** Opening Data under study block **

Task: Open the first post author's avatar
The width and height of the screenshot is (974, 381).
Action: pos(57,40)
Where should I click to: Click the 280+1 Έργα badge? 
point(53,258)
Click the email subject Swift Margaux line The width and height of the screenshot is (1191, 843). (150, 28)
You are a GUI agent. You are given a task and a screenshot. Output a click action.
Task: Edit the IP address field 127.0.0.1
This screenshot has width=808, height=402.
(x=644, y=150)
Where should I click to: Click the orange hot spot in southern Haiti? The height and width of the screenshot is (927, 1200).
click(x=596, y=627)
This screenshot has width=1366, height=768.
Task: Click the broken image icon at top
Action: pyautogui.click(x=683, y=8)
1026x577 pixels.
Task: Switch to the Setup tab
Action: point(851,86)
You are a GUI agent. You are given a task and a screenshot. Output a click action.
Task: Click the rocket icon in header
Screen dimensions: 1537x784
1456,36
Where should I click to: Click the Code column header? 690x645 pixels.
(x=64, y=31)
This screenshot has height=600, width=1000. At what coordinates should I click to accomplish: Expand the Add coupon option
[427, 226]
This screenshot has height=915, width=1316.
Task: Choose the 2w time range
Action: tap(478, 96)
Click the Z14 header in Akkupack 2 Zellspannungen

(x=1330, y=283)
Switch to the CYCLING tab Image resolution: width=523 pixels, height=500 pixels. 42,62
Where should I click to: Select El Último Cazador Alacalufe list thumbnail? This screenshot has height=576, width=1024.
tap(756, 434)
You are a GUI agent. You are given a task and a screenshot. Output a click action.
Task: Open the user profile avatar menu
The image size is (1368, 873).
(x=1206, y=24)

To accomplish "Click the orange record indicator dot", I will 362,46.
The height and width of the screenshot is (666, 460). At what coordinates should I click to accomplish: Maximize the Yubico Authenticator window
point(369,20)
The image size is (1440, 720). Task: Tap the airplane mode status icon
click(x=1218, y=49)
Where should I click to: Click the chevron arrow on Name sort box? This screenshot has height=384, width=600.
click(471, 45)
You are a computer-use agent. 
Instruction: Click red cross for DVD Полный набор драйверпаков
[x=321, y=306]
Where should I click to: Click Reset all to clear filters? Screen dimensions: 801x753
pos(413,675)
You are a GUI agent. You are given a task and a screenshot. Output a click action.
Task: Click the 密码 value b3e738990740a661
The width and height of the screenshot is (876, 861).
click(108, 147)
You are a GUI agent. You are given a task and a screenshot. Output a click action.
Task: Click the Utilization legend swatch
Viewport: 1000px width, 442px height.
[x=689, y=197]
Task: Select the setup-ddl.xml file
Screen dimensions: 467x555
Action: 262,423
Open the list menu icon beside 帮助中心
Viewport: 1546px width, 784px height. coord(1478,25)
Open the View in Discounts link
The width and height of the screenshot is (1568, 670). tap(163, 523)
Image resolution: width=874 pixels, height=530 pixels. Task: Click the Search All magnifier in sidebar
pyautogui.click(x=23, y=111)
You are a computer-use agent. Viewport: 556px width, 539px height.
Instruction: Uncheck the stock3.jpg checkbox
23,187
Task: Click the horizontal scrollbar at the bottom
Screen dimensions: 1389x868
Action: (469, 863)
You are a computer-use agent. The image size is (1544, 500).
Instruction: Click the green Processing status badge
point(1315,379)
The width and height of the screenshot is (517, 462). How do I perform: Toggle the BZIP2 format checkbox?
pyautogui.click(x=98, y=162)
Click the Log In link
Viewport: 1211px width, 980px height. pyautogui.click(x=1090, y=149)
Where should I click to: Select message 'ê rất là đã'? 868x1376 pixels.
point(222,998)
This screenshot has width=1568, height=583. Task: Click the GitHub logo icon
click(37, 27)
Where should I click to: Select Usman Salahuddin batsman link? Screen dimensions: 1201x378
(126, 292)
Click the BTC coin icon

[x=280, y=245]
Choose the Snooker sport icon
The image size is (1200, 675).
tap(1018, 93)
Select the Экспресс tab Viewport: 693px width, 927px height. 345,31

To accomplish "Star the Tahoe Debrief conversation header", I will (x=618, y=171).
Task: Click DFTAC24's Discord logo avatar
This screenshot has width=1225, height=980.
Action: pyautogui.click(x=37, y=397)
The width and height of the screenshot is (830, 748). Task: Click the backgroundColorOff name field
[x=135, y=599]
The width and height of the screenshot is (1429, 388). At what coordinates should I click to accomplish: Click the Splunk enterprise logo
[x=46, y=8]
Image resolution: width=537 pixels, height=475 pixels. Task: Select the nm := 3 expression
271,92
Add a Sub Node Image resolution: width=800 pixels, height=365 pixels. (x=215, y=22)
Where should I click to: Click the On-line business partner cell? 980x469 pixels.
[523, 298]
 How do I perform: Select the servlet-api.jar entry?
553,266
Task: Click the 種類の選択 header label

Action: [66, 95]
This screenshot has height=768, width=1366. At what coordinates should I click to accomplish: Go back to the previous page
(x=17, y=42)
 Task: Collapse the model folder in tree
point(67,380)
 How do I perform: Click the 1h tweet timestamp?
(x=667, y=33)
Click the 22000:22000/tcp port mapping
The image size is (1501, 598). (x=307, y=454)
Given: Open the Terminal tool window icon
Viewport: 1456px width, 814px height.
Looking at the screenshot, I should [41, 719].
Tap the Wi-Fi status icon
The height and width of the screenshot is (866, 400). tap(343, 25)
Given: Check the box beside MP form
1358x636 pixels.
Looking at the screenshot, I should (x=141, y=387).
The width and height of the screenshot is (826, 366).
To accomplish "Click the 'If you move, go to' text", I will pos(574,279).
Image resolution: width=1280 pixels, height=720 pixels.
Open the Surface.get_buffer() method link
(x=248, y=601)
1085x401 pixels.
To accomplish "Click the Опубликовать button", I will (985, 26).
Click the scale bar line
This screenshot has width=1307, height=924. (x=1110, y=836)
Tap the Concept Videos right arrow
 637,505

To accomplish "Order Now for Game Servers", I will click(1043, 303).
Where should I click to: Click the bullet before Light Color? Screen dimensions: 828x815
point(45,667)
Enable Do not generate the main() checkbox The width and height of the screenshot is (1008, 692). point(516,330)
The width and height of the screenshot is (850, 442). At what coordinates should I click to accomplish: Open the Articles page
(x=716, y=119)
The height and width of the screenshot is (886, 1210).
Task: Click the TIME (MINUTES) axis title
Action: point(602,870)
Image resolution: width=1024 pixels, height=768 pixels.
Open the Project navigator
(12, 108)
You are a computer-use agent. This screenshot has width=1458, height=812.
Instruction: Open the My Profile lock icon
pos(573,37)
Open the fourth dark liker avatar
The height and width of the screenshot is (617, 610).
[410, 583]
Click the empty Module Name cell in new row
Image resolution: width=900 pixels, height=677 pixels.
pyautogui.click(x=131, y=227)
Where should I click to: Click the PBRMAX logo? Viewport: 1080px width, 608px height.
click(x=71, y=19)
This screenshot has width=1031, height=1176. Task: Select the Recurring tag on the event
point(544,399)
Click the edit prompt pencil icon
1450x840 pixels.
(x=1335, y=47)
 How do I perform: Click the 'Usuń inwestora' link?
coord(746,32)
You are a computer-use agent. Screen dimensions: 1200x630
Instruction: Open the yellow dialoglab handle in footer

** Closing Data under study block **

*Task directions*
Lines in the material above that include the string "will" should be listed.

*Worked solution*
To accomplish "Click the orange record indicator dot", I will 362,46.
To accomplish "Star the Tahoe Debrief conversation header", I will (x=618, y=171).
To accomplish "Click the 'If you move, go to' text", I will pos(574,279).
To accomplish "Click the Опубликовать button", I will (985, 26).
To accomplish "Order Now for Game Servers", I will click(1043, 303).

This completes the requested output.